Among the lines of the records, please find those that contain the word "computer" and copy them.
******************************
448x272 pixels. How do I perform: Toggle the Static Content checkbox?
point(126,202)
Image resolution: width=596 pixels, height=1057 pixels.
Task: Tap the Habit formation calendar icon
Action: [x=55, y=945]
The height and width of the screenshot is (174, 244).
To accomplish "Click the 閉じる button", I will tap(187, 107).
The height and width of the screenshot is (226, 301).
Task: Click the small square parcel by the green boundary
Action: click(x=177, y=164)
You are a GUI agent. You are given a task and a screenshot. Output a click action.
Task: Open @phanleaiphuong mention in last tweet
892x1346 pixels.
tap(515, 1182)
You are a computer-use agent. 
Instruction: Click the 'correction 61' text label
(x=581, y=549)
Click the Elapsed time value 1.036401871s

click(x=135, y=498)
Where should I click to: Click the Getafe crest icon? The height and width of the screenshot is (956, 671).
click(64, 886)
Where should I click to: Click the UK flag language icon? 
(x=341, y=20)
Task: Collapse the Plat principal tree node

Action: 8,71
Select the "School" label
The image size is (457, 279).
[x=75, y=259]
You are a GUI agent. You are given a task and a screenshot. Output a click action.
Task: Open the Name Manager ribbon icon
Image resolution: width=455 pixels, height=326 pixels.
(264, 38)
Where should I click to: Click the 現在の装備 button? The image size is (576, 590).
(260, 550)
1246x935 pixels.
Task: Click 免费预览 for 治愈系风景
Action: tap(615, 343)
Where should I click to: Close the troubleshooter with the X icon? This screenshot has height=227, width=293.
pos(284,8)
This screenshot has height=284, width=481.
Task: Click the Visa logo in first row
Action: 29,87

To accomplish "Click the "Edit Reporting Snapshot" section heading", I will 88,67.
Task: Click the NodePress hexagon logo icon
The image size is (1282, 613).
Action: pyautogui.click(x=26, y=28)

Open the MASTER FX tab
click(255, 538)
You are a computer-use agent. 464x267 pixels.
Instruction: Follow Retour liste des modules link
******************************
### RESPONSE AREA
You are a computer-use agent. 
You are a computer-use agent. 464x267 pixels.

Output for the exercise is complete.